QUOTED TEXT
Start

Lewis Royden

Follow Lewis on Twitter

How long have you supported Everton?

Born not manufactured! All of my thirty-one years since 1991.

Who or what was responsible for being an Evertonian – or were you ‘chosen’?

Could be my sins in a past life, but my Dad is a Blue, so I blame him. His father was a Blue too.

First Everton game attended?

At home to Coventry in 1994, I was only two years old. We lost 0-2, Dion Dublin scored.

Lewis at his first game

Most memorable match attended?

Probably the Arsenal game, when a certain sixteen-year-old walloped in a last-minute winner off the crossbar from thirty yards. I was only ten, and we all stuck around going nuts after the final whistle.

Where do you generally sit at Goodison?

I’ll always remember the feeling of walking out onto the Top Balcony with my Dad when I was really small. I’d cover my ears when goals went in back then, but these days I instinctively and loudly react to every kick of the ball, so I’m quite sure I belong on my feet in the Lower Gwladys.

At the Hall of Fame night held at the Adelphi Hotel in 2001, Lewis was the offical mascot onstage throughout the evening, helping to present the awards

What aspect of being an Evertonian do you like most?

It’s hard to narrow this down to one simple answer, Everton is all encompassing and I’d hate to be anything else. There’s a sense when you meet another Evertonian that you’ve found a family member. We’re loyal and proud beyond belief to this incredibly historic institution that has been so responsible for shaping the game as we know it. I live for that feeling of being in the middle of Goodison knowing that 40,000 noisy Scousers are instinctively experiencing the exact same emotions, just like so many generations before us. Even when we’re rubbish, we’re still better than all the rest.

End

REQUEST A
Pick out every line of the entries below that contains the string "screenshot", and copy each one. Case counts.

Page and screen pointing data:
Start

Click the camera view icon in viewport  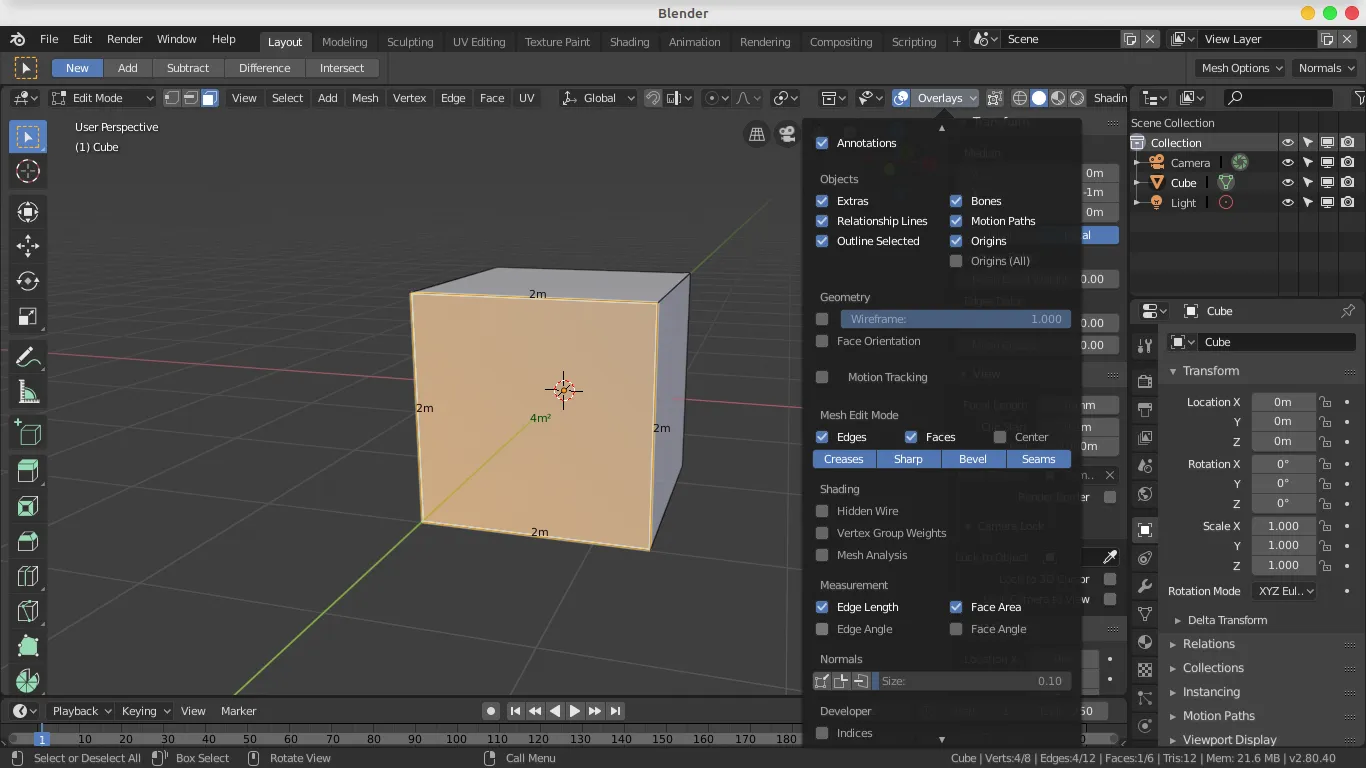(787, 134)
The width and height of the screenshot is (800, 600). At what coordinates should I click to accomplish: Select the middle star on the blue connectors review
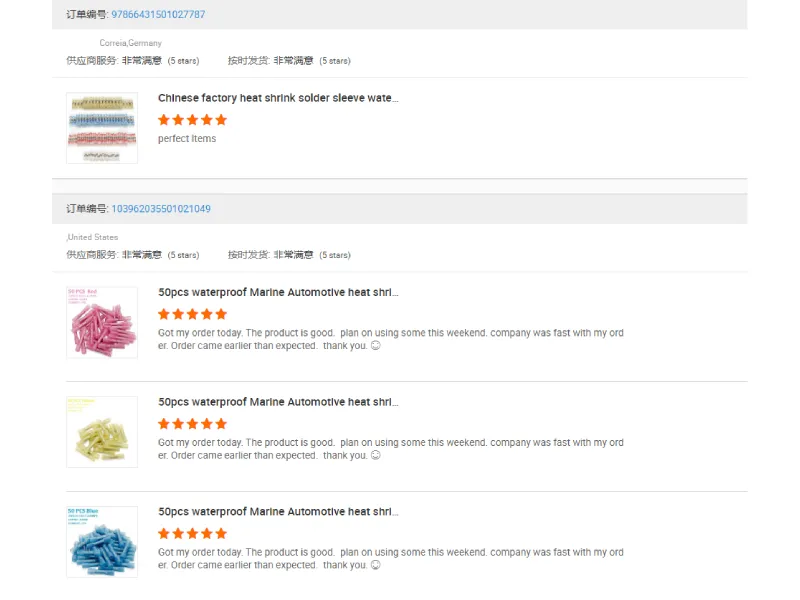[192, 533]
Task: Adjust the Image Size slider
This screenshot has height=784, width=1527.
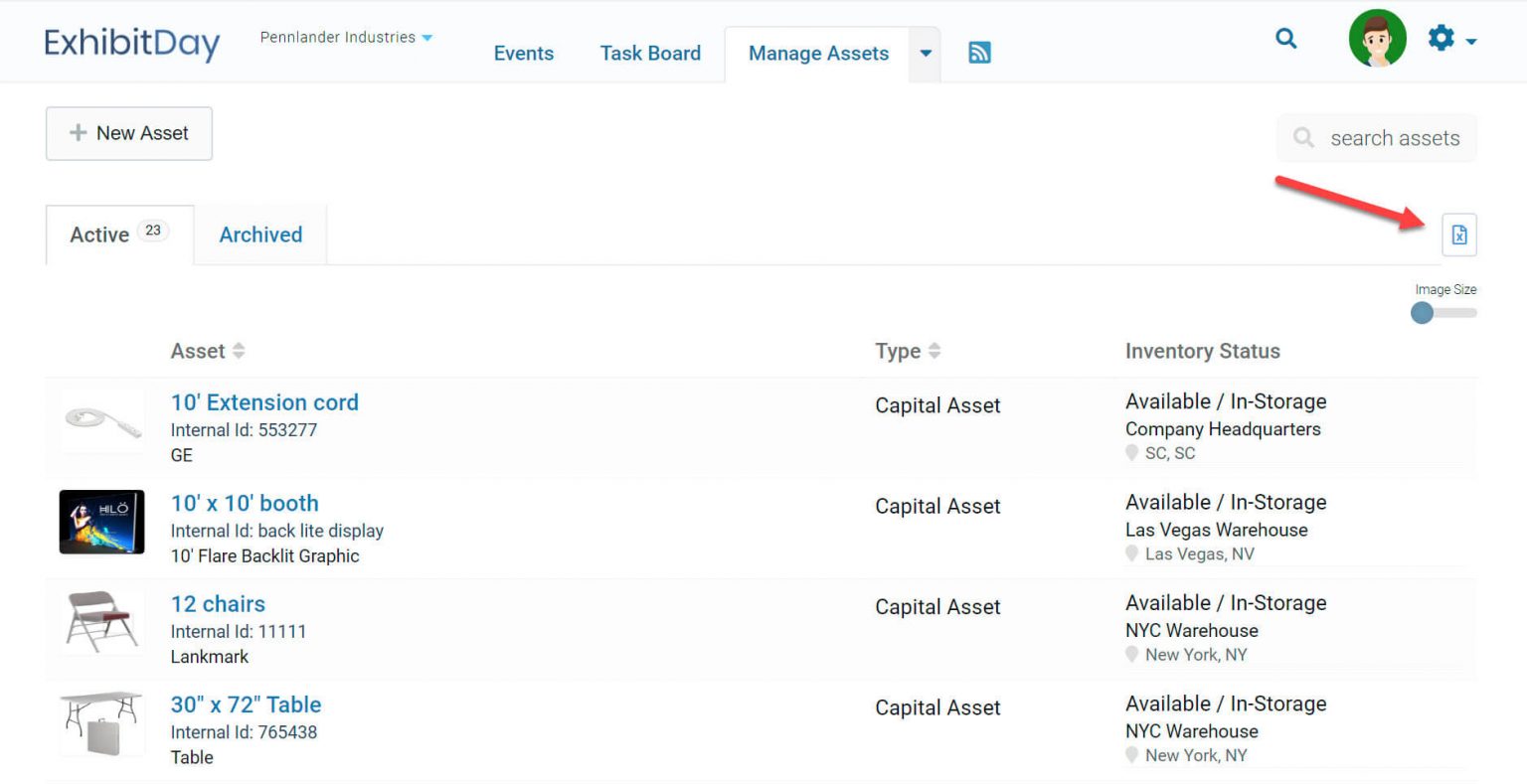Action: click(x=1422, y=313)
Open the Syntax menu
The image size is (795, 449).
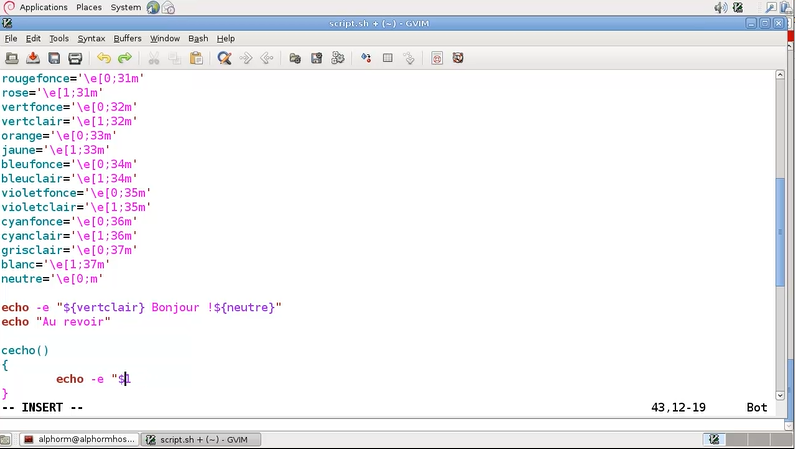91,38
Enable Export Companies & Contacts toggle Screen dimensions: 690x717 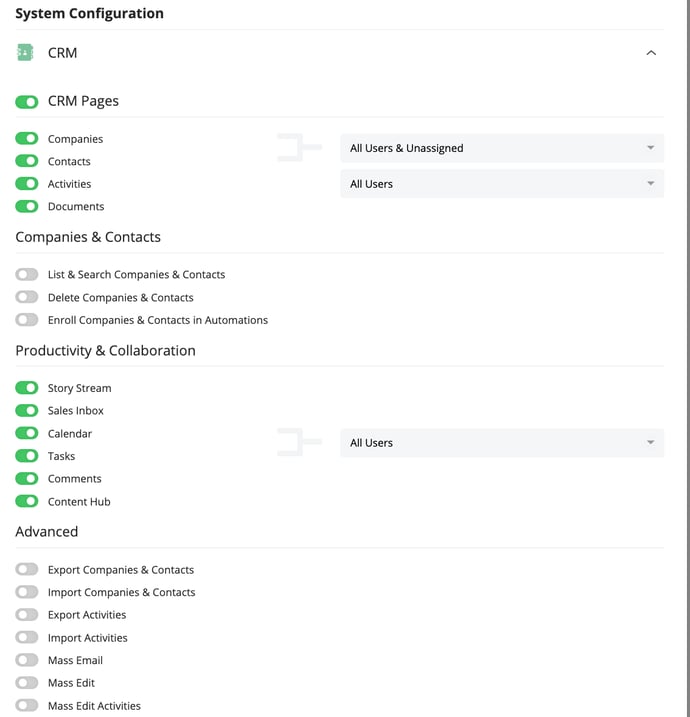pyautogui.click(x=27, y=569)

End

REQUEST B
According to the fan profile above, who scored in the first Everton game Lewis attended?

COMPLETE RESPONSE A
The width and height of the screenshot is (800, 600). At what coordinates should I click to accomplish: Select the middle star on the blue connectors review
This screenshot has height=784, width=1527.

COMPLETE RESPONSE B
Dion Dublin.